On December 31, 2001 Trooper Cliff Wilson observed defendant's vehicle traveling northbound on Highway 14. When defendant's vehicle made a left turn in front of Trooper Wilson's patrol car, Trooper Wilson observed the license plate light in defendant's vehicle was burned out. Trooper Wilson stopped defendant's vehicle just after it turned left into the parking lot of Dan's Village Pump in Knoxville.

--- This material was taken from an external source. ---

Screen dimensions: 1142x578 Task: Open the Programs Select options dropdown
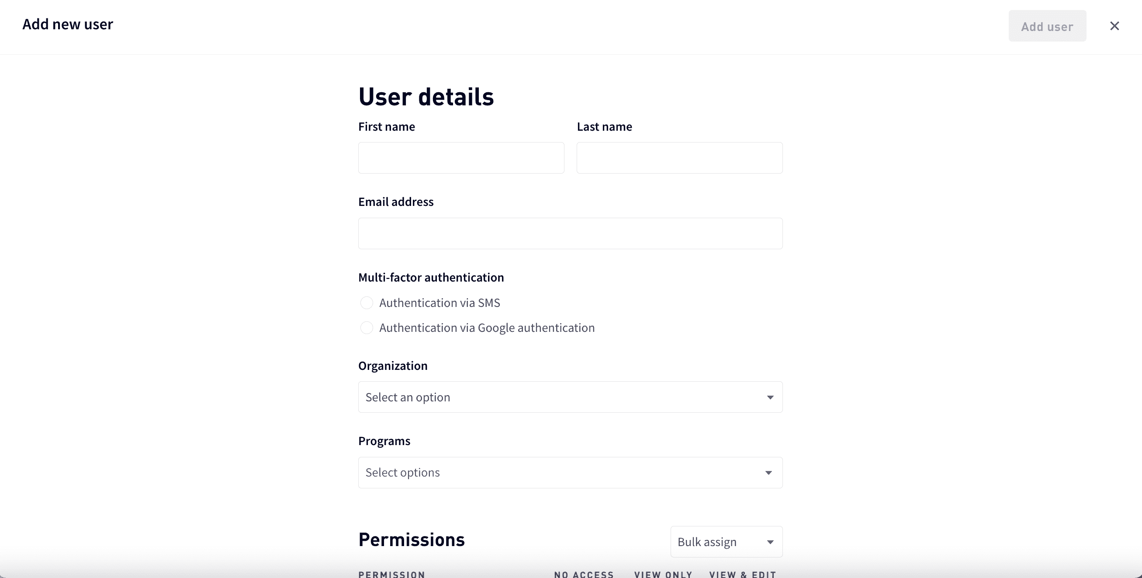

Upon approaching defendant's vehicle Trooper Wilson noticed a strong odor of alcohol emanating from the car. Trooper Wilson testified he also noticed defendant's speech was a bit "mush[y]." Trooper Wilson had defendant step out of the car, where he had him perform several field sobriety tests. Based on defendant's performance on the tests and his apparent admission to having consumed alcohol, Trooper Wilson concluded defendant had been operating his vehicle under the influence of alcohol. At some point defendant submitted to a Preliminary Breath Test (PBT), showing his blood-alcohol level exceeded .10. Trooper Wilson and Trooper Steffan, who accompanied him, proceeded to arrest

defendant and read him his Miranda rights. Trooper Steffan searched his vehicle and found an Altoids tin containing rolling papers, what appeared to be a marijuana pipe, and a green, leafy substance later determined to be marijuana inside. Trooper Steffan also found another Altoids tin with a snort tube and a razor blade inside. Defendant initially denied these items were his, but later admitted ownership. The troopers took defendant to the police station for a Datamaster breath test and determined his blood-alcohol concentration to be .135.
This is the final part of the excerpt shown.